*REQUIREMENTS*. Report every line below that contains the word "width", copying each one in full.

*DATA FOR THE TASK*.
━━━━

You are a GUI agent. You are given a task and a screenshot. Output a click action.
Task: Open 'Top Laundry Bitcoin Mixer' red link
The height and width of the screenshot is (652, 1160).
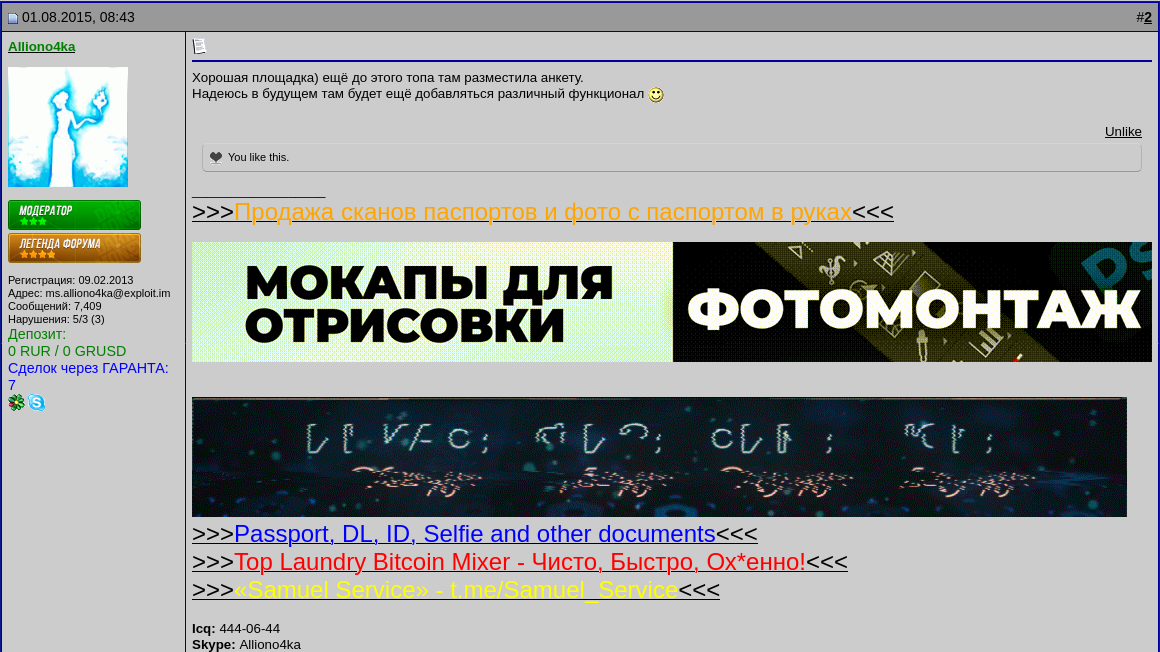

━━━━

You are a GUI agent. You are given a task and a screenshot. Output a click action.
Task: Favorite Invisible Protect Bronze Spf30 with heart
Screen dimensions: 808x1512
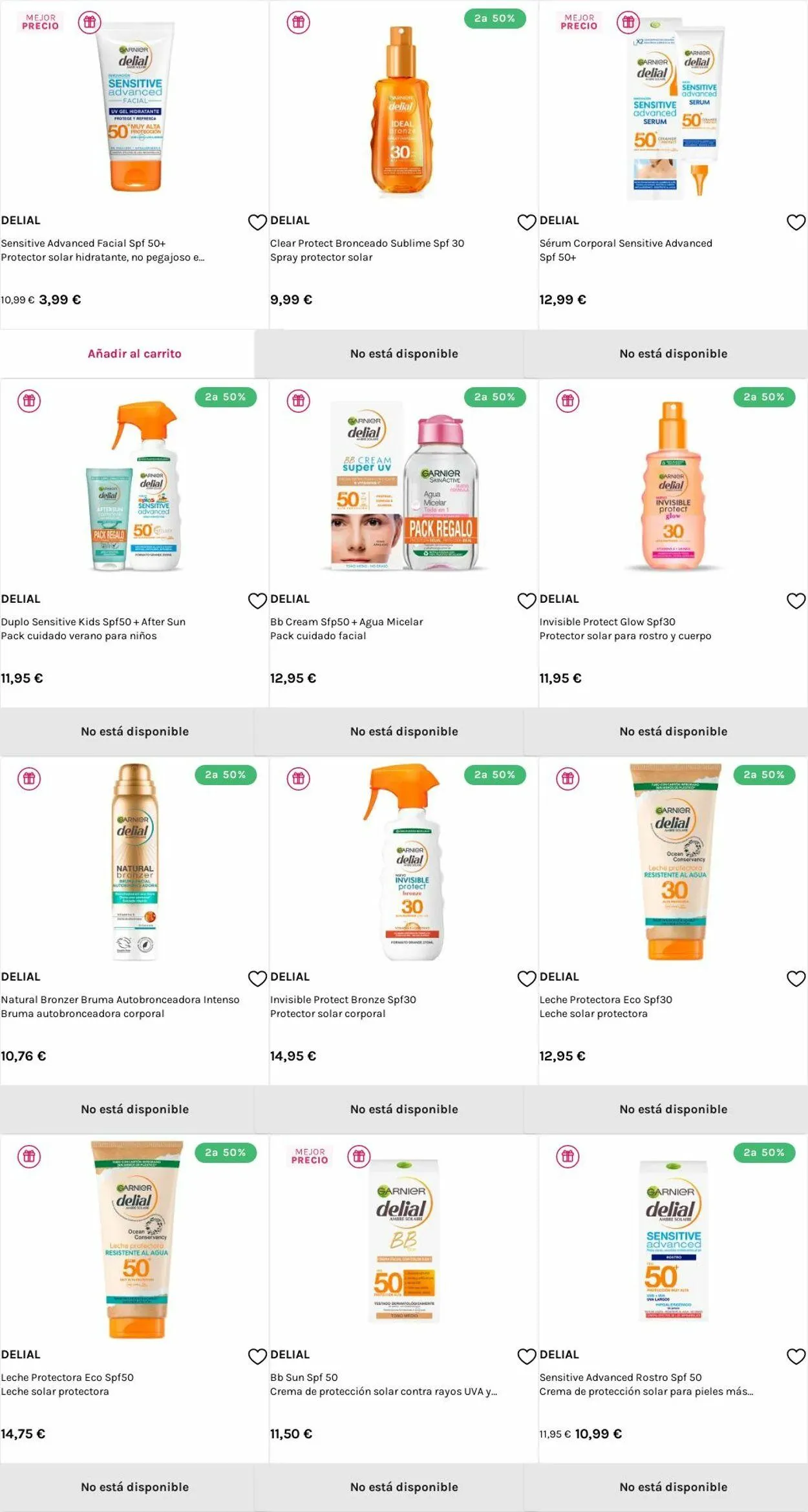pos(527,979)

━━━━

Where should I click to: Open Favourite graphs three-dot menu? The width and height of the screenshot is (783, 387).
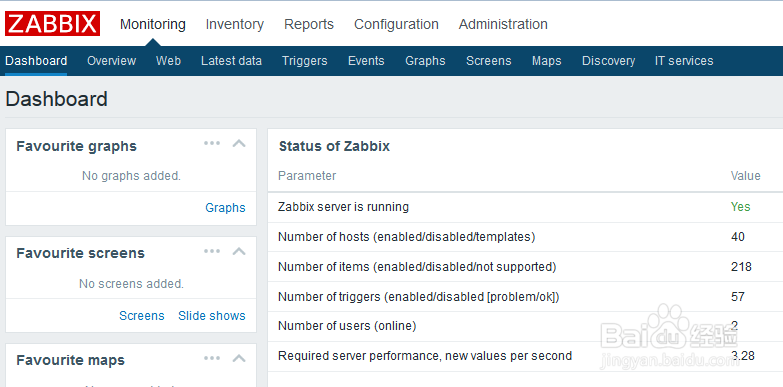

━━━━

*EXERCISE RESULT*.
The height and width of the screenshot is (652, 1160).
Where should I click to: Open Favourite graphs three-dot menu? The width and height of the screenshot is (783, 387).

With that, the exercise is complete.